1.8.2 Consider antipsychotic medication to manage behaviour that challenges only if:

  • psychological or other interventions alone do not produce change within an agreed time or

  • treatment for any coexisting mental or physical health problem has not led to a reduction in the behaviour or

  • the risk to the person or others is very severe (for example, because of violence, aggression or self-injury).Only offer antipsychotic medication in combination with psychological or other interventions.

1.8.3 When choosing which antipsychotic medication to offer, take into account the person’s preference (or that of their family member or carer, if appropriate), side effects, response to previous antipsychotic medication and interactions with other medication.

1.8.4 Antipsychotic medication should initially be prescribed and monitored by a specialist (an adult or child psychiatrist or a neurodevelopmental paediatrician) who should:

  • identify the target behaviour

  • decide on a measure to monitor effectiveness (for example, direct observations, the Aberrant Behaviour Checklist or the Adaptive Behaviour Scale), including frequency and severity of the behaviour and impact on functioning

  • start with a low dose and use the minimum effective dose needed

  • only prescribe a single drug

  • monitor side effects as recommended in the NICE guidelines on psychosis and schizophrenia in adults and psychosis and schizophrenia in children and young people

  • review the effectiveness and any side effects of the medication after 3–4 weeks

  • stop the medication if there is no indication of a response at 6 weeks, reassess the behaviour that challenges and consider further psychological or environmental interventions

  • only prescribe p.r.n. (as-needed) medication for as short a time as possible and ensure that its use is recorded and reviewed

  • review the medication if there are changes to the person’s environment (for example, significant staff changes or moving to a new care setting) or their physical or mental health.

1.8.5 Ensure that the following are documented:

  • a rationale for medication (explained to the person with a learning disability and everyone involved in their care, including their family members and carers)

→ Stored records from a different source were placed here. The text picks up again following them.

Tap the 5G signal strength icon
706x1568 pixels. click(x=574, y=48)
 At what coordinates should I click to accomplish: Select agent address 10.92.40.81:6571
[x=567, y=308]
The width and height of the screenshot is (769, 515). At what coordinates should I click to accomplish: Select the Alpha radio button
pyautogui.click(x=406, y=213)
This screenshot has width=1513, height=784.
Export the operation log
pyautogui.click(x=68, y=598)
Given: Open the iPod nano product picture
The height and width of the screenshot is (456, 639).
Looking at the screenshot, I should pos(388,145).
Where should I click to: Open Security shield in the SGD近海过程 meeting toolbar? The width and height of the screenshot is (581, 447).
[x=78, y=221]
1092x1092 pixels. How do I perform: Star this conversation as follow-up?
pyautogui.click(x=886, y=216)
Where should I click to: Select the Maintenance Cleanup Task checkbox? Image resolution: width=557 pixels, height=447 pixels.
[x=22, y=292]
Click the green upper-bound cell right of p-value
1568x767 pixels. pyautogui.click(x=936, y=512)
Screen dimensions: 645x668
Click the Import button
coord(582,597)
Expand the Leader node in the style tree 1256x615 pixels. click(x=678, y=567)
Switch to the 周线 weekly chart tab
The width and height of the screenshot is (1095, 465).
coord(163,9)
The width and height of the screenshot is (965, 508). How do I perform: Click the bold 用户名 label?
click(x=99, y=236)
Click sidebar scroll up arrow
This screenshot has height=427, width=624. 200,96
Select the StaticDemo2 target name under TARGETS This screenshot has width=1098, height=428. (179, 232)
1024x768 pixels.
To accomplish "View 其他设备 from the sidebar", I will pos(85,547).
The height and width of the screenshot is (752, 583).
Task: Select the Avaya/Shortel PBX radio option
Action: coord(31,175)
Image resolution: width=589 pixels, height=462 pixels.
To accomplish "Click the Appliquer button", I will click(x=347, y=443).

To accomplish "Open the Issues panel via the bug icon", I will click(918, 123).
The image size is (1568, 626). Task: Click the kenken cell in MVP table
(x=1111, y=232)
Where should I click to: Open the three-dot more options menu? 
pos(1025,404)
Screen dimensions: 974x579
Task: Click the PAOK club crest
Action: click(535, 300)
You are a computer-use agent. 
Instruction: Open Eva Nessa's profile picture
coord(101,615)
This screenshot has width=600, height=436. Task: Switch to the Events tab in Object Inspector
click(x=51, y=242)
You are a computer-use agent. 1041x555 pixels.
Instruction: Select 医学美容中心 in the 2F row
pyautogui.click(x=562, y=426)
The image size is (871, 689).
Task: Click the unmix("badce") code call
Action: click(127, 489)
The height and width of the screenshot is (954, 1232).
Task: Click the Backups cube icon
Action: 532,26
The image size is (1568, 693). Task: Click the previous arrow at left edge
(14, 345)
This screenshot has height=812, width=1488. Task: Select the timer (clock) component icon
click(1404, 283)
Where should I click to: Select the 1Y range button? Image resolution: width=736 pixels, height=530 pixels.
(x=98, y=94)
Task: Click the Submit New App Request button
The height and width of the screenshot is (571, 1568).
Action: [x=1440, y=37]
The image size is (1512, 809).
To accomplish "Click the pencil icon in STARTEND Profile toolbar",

  • how long the medication should be taken for

  • a strategy for reviewing the prescription and stopping the medication.

1.8.6 If there is a positive response to antipsychotic medication:

  • record the extent of the response, how the behaviour has changed and any side effects or adverse events

  • conduct a full multidisciplinary review after 3 months and then at least every 6 months covering all prescribed medication (including effectiveness, side effects and plans for stopping)

  • only continue to prescribe medication that has proven benefit.

1.8.7 When prescribing is transferred to primary or community care, or between services, the specialist should give clear guidance to the practitioner responsible for continued prescribing about:

  • which behaviours to target

  • monitoring of beneficial and side effects

  • taking the lowest effective dose

  • how long the medication should be taken for

  • plans for stopping the medication.

Closing comments

The concepts of DOID or LD are abstract and often difficult to fathom even for trained mental health professionals.

People with neurocognitive disorders (acquired late in life) are considered to suffer with mental health problems e.g. dementias of various types.

The bio-psychosocial health impact of Disorders of Intellectual Development on people are at least equal to or worse that those suffering with Neurocognitive Disorders.

Importantly because DOIDs occur early in life the cumulative health and social suffering over a lifetime is far more serious when compared with Neurocognitive Disorders.

Misinformation can result from authoritative bodies not adhering to the rules of logic (which underly reasoning).

There are huge problems with assessment but they are no insurmountable.

Effective teamwork – that avoids the unspoken pitfalls of team work – is a challenge in itself.

Supplemental references

  1. Mental health problems in people with learning disabilities: prevention, assessment and management – NICE Guideline 2016 (NG54)
  2. Learning disability: behaviour that challenges – NICE Guideline 2019 (QS101)
  3. Prescribing in learning disability.